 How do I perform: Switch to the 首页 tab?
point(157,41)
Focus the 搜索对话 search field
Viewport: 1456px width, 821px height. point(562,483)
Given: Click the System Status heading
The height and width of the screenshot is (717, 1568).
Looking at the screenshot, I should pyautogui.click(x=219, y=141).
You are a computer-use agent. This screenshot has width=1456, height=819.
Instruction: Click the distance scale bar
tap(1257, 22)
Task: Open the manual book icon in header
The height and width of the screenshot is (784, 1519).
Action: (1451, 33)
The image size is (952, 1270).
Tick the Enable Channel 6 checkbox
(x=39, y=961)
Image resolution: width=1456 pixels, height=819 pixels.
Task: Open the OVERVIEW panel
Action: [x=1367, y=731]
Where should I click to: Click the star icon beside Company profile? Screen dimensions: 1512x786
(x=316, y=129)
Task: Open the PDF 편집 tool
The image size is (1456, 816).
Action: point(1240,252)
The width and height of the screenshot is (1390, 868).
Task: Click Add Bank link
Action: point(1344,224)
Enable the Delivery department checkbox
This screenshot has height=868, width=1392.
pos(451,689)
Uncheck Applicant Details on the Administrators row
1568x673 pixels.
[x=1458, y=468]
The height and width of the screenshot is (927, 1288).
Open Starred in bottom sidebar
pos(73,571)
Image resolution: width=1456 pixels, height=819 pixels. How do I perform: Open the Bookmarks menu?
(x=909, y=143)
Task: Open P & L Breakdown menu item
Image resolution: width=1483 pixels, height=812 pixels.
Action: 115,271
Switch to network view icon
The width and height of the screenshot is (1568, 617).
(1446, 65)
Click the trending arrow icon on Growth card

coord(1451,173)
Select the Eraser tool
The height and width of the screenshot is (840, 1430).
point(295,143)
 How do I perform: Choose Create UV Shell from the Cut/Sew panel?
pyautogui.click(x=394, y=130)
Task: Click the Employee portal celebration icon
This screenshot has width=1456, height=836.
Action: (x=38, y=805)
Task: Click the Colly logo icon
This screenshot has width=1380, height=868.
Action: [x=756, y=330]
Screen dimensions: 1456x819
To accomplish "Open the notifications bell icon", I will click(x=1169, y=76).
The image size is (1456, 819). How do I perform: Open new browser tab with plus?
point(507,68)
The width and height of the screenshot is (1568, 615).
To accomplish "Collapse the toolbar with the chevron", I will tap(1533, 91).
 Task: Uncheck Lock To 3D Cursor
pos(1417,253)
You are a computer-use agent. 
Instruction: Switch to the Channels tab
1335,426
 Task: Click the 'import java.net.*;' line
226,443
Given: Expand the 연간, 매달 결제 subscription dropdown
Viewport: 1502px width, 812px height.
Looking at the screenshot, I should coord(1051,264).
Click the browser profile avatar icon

|---|

■ WHAT THE TASK REQUIRES: Each record needs to be duplicated exactly as given.

■ RESULT OF THE TASK:
 How do I perform: Switch to the 首页 tab?
point(157,41)
Focus the 搜索对话 search field
Viewport: 1456px width, 821px height. point(562,483)
Given: Click the System Status heading
The height and width of the screenshot is (717, 1568).
Looking at the screenshot, I should pyautogui.click(x=219, y=141).
You are a computer-use agent. This screenshot has width=1456, height=819.
Instruction: Click the distance scale bar
tap(1257, 22)
Task: Open the manual book icon in header
The height and width of the screenshot is (784, 1519).
Action: (1451, 33)
The image size is (952, 1270).
Tick the Enable Channel 6 checkbox
(x=39, y=961)
Image resolution: width=1456 pixels, height=819 pixels.
Task: Open the OVERVIEW panel
Action: [x=1367, y=731]
Where should I click to: Click the star icon beside Company profile? Screen dimensions: 1512x786
(x=316, y=129)
Task: Open the PDF 편집 tool
The image size is (1456, 816).
Action: point(1240,252)
The width and height of the screenshot is (1390, 868).
Task: Click Add Bank link
Action: point(1344,224)
Enable the Delivery department checkbox
This screenshot has height=868, width=1392.
pos(451,689)
Uncheck Applicant Details on the Administrators row
1568x673 pixels.
[x=1458, y=468]
The height and width of the screenshot is (927, 1288).
Open Starred in bottom sidebar
pos(73,571)
Image resolution: width=1456 pixels, height=819 pixels. How do I perform: Open the Bookmarks menu?
(x=909, y=143)
Task: Open P & L Breakdown menu item
Image resolution: width=1483 pixels, height=812 pixels.
Action: 115,271
Switch to network view icon
The width and height of the screenshot is (1568, 617).
(1446, 65)
Click the trending arrow icon on Growth card

coord(1451,173)
Select the Eraser tool
The height and width of the screenshot is (840, 1430).
point(295,143)
 How do I perform: Choose Create UV Shell from the Cut/Sew panel?
pyautogui.click(x=394, y=130)
Task: Click the Employee portal celebration icon
This screenshot has width=1456, height=836.
Action: (x=38, y=805)
Task: Click the Colly logo icon
This screenshot has width=1380, height=868.
Action: [x=756, y=330]
Screen dimensions: 1456x819
To accomplish "Open the notifications bell icon", I will click(x=1169, y=76).
The image size is (1456, 819). How do I perform: Open new browser tab with plus?
point(507,68)
The width and height of the screenshot is (1568, 615).
To accomplish "Collapse the toolbar with the chevron", I will tap(1533, 91).
 Task: Uncheck Lock To 3D Cursor
pos(1417,253)
You are a computer-use agent. 
Instruction: Switch to the Channels tab
1335,426
 Task: Click the 'import java.net.*;' line
226,443
Given: Expand the 연간, 매달 결제 subscription dropdown
Viewport: 1502px width, 812px height.
Looking at the screenshot, I should coord(1051,264).
Click the browser profile avatar icon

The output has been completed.